Maryono, seorang simpatisan gereja
yang waktu itu sangat kerap berkunjung ke rumah, yang menawarkan bantuannya
padaku utk menceperkan motor dan mencangkok slebor depan Astrea Grand dengan
slebor Supra X, harapannya supaya motor jadul itu tak kelihatan ketinggalan
zaman amat. Aku membeli slebor supra di Klitikan jalan Mangkubumi, yang kini
sudah dipindah ke Kuncen, dengan harga lima puluh ribu rupiah. Waktu menunjuk
kira-kira jam tujuh malam, Maryono mulai dengan gegas sekaligus ringkas
membantuku melakukan make over motor dengan cara seadanya. “Untung ada Kang
Maryono,” pikirku dalam hati. Tanpa ia, tentu niatku mengubah motor grand menjadi
semi modern itu tak akan sampai.
Selain ingatan tentang itu, tak ada
yang benar-benar personal. Ada jarak di antara kami, seperti aku mencipta jarak
pada orang-orang banyak yang tak begitu kukenal. Ada kemungkinan lowong yang tak kami pelajari sebagai
manusia yang bisa berteman dekat. Aku, meskipun blangsat dan urakan, selalu
percaya bahwa lewat bergereja aku bisa menemu Tuhan. Di sanalah aku tak hanya
menemu Tuhan, tapi bertemu Maryono juga, aku lazim memanggilnya “Kang Maryono.”
Seorang sederhana yang sangat rajin ke gereja, hampir tak pernah melewatkan
misa panjang di gereja kami yang mungil. Gereja kami di pusat kota Yogyakarta,
sedangkan rumahnya di pelosok Magelang, tepatnya di Grabag. Tampak di mataku
bahwa jarak adalah perkara hati baginya, bukan panjang ruang atau ukuran
seberapa jauh. Aku banyak berhutang rasa padanya soal ini, sebab aku kerap
menganggap jarak sebagai sesuatu yang sangat sakral, sesuatu yang paling
penting untuk disiasati dalam hubungan antar manungsa.
Sekali ia menceritakan pengalaman
spiritualnya, bahwa ia merasa damai tiap kali berdoa, dan inilah yang
membuatnya sangat lekat dengan hal-hal gereja. Ia tak jarang membawa lima
putrinya yang cantik semuanya ke gereja, meski dalam pelbagai keterbatasan. Mungkin
inilah yang dinamakan orbituari. Kumpulan akan ingatan baik, tak ada keburukan
dan seakan-akan dalam orbituari itu orang jadi paling sempurna dan lengkap.

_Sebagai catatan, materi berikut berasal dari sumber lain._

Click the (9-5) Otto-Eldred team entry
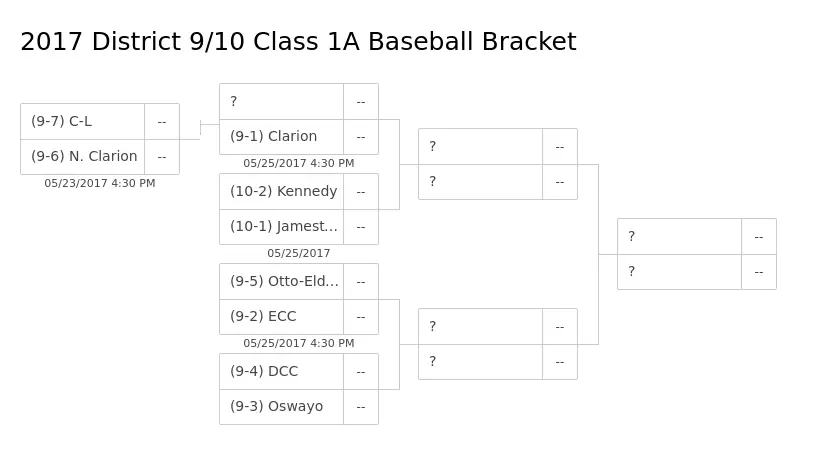 tap(283, 282)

Bukankah benar, puzzle bisa dilihat jelas ketika sudah terangkai? Aku percaya
bahwa simpati pada kesedihan boleh datang dari siapa saja. Termasuk aku, orang
yang bukan siapa-siapa tapi merasa kehilangan. Begitu mendengar kabar
berpulangnya Kang Maryono, aku langsung memutuskan menulis, menangkap apa-apa
saja yang pernah ada dalam ingatanku yang seadanya. Untuk siapapun yang
membaca, kuanggap kalian juga ikut mendoakannya. Sebab tulisan, betapapun
jeleknya, adalah doa juga.
Terima kasih untuk bantuannya pada motorku yang lawas itu, kang. Kuantar kepergianmu dengan tulisan, sebagaimana orang Yunani
berkata pada kematian dengan lugas sekaligus halus, “Eonia i Mnimi.” kekallah
kenanganmu.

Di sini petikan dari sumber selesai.